Required tasks =
1. Answer these from the text about Dorothy and the Witches of Oz:
(a) Where did filming take place?
(b) Who wrote the music?
(c) Which role does Ari Zagaris play?
2. Copy the text about Dorothy and the Witches of Oz, starting with "Dorothy and the Witches of Oz is" and going on through "the Sci-Fi Channel.", and rename "miniseries" as "series" each time it appears.

- Directed by: Leigh Scott
- Screenplay by: Leigh Scott
- Story by: Leigh Scott; Eliza Swenson; Chris Campbell;
- Produced by: Leigh Scott; Eliza Swenson; Chris Campbell;
- Starring: Paulie Rojas; Billy Boyd; Eliza Swenson; Mia Sara; Lance Henriksen; Christopher Lloyd;
- Cinematography: Leigh Scott
- Edited by: Nick Everhart; Leigh Scott; Eliza Swenson;
- Music by: Eliza Swenson
- Production company: Palace/Imaginarium
- Distributed by: IFI Studios (theatrical)
- Release date: February 17, 2012;
- Running time: 101 minutes
- Country: United States
- Language: English

= Dorothy and the Witches of Oz =

Dorothy and the Witches of Oz is a 2012 film directed by Leigh Scott, based on the early 20th century novels The Wonderful Wizard of Oz, Ozma of Oz, The Road to Oz and The Magic of Oz by L. Frank Baum. The film stars Paulie Rojas, Billy Boyd, Eliza Swenson, Mia Sara, Lance Henriksen, Jeffery Combs, and Christopher Lloyd. A longer version of the film was originally released as a TV miniseries in 2011 called The Witches of Oz, distributed by MarVista Entertainment. The miniseries was over an hour longer and had earlier versions of the special effects. The miniseries was originally released in 2011 in Europe, though its United Kingdom premiere was not until July 5, 2012 on the Sci-Fi Channel.

Development of the miniseries/film began while director Leigh Scott was making direct-to-video films for The Asylum. Production began in December 2009 and filming took place throughout Connecticut and New York City.

==Plot==

An adult Dorothy Gale is now a successful children's book author and has moved from Kansas to present day New York City. Dorothy quickly learns that her popular books are based on repressed childhood memories, and that the wonders of Oz are real. When the Wicked Witch of the West shows up in Times Square, Dorothy must find the inner courage to stop her.

==Cast==
- Paulie Rojas as Dorothy Gale, a successful children's book author from Kansas.
  - Marissa Smoker portrays a younger Dorothy Gale
- Eliza Swenson as Billie Westbrook, a book publisher's agent who is the Earth-based form of the Wicked Witch of the West.
- Billy Boyd as Nick Chopper, Dorothy's boyfriend. His name is a reference to the true name of the Tin Woodsman in the original books, though he is a different character in the film.
- Christopher Lloyd as the Wizard of Oz, the ruler of the Emerald City.
- Ari Zagaris as Allen Denslow, the illustrator of Dorothy's books who is the Earth-based form of the Scarecrow.
- Ross Edgar as Rick, a man who only appears in the original version of the film.
  - Jordan Turnage as Tin Man, the true form of Rick.

Data =

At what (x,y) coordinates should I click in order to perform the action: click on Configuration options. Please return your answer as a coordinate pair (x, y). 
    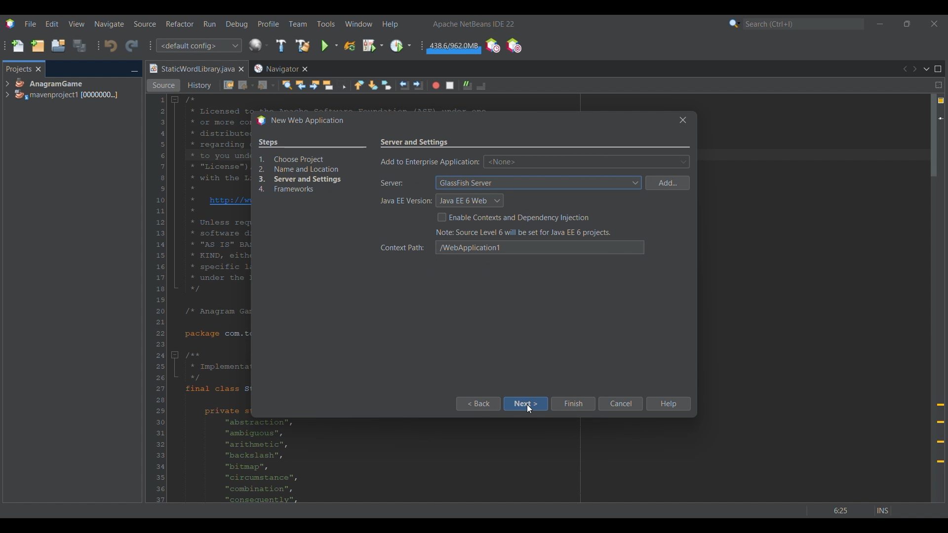
    Looking at the image, I should click on (198, 45).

Outputs in order =
1.
(a) Throughout Connecticut and New York City.
(b) Eliza Swenson.
(c) Allen Denslow, the illustrator of Dorothy's books, who is the Earth-based form of the Scarecrow.

2.
Dorothy and the Witches of Oz is a 2012 film directed by Leigh Scott, based on the early 20th century novels The Wonderful Wizard of Oz, Ozma of Oz, The Road to Oz and The Magic of Oz by L. Frank Baum. The film stars Paulie Rojas, Billy Boyd, Eliza Swenson, Mia Sara, Lance Henriksen, Jeffery Combs, and Christopher Lloyd. A longer version of the film was originally released as a TV series in 2011 called The Witches of Oz, distributed by MarVista Entertainment. The series was over an hour longer and had earlier versions of the special effects. The series was originally released in 2011 in Europe, though its United Kingdom premiere was not until July 5, 2012 on the Sci-Fi Channel.